* BEGIN Information provided *
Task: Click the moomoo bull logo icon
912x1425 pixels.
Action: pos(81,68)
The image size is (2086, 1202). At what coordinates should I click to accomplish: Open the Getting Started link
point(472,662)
* END Information provided *
## Requirements
Pull out the lines of the listing word for word, starting at the line that contains "The image size" and running through the last line of the listing.

## Reply
The image size is (2086, 1202). At what coordinates should I click to accomplish: Open the Getting Started link
point(472,662)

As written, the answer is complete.